Source data:
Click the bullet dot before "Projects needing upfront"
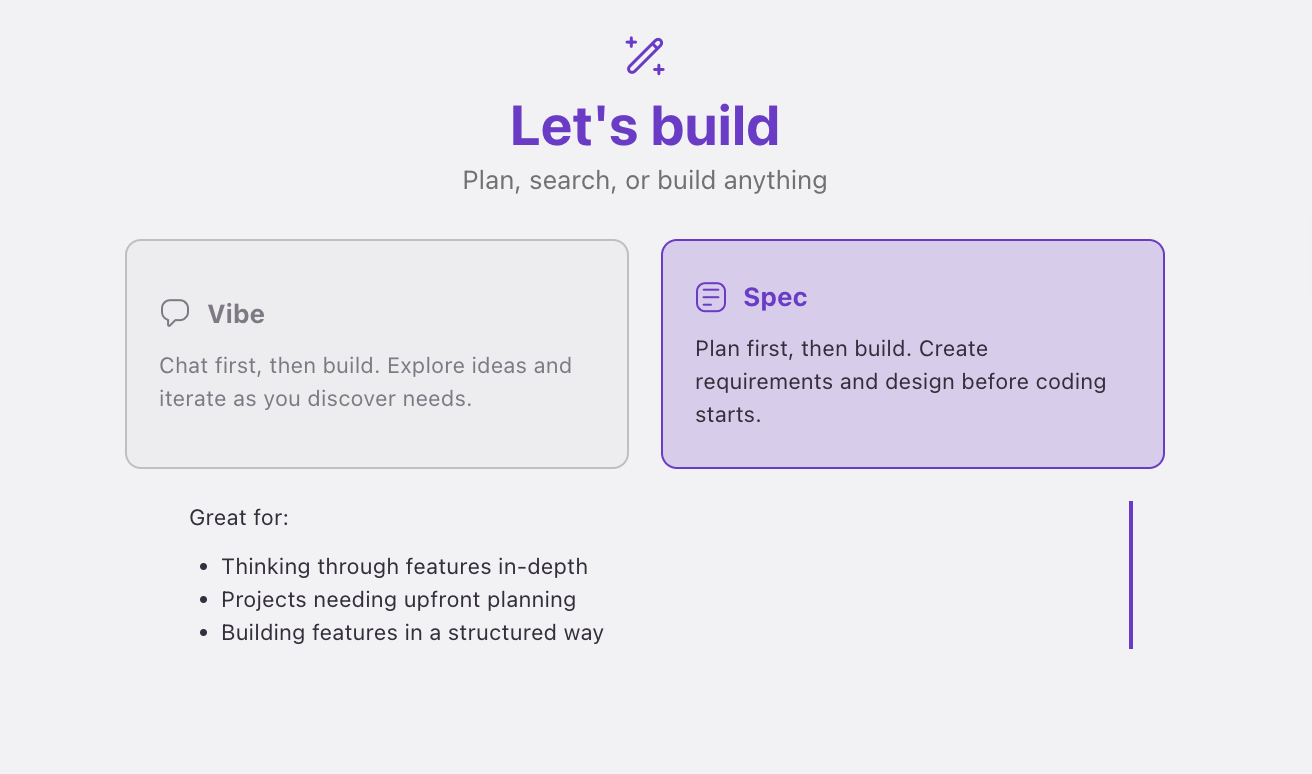1312x774 pixels. click(204, 600)
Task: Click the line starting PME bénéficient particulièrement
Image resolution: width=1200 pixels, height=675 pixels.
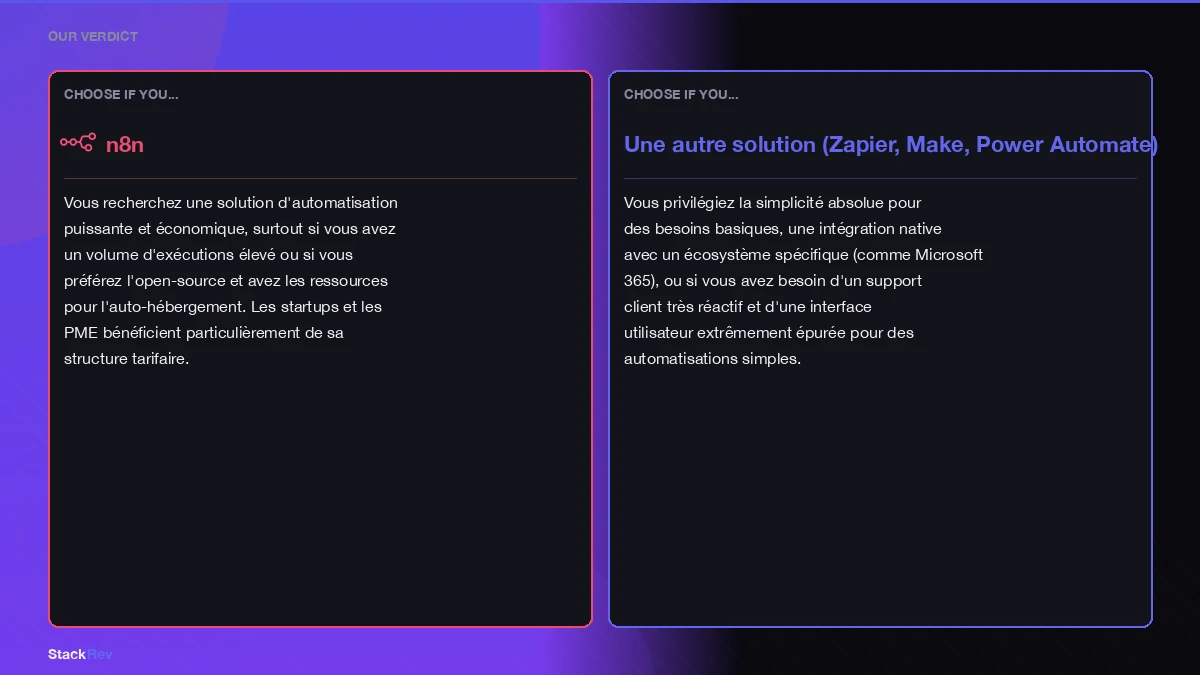Action: (203, 333)
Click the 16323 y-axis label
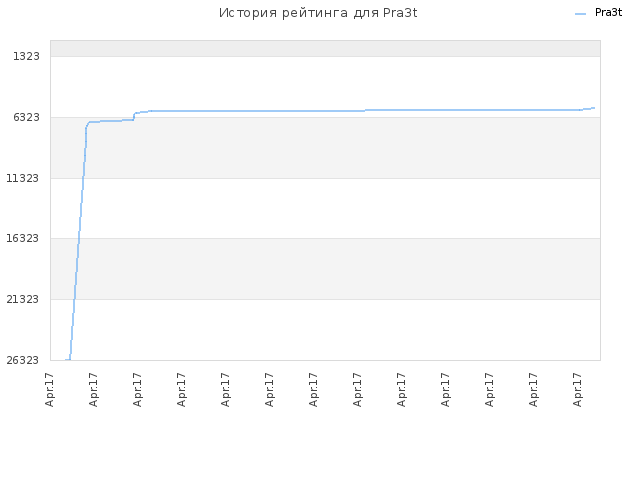 pos(22,238)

What to do:
The answer must be the full set of records, repeated exactly, with no pictures.

Solution to this exercise:
Click the bullet dot before "Projects needing upfront"
1312x774 pixels. click(204, 600)
Task: Click the line starting PME bénéficient particulièrement
Image resolution: width=1200 pixels, height=675 pixels.
Action: (203, 333)
Click the 16323 y-axis label
 pos(22,238)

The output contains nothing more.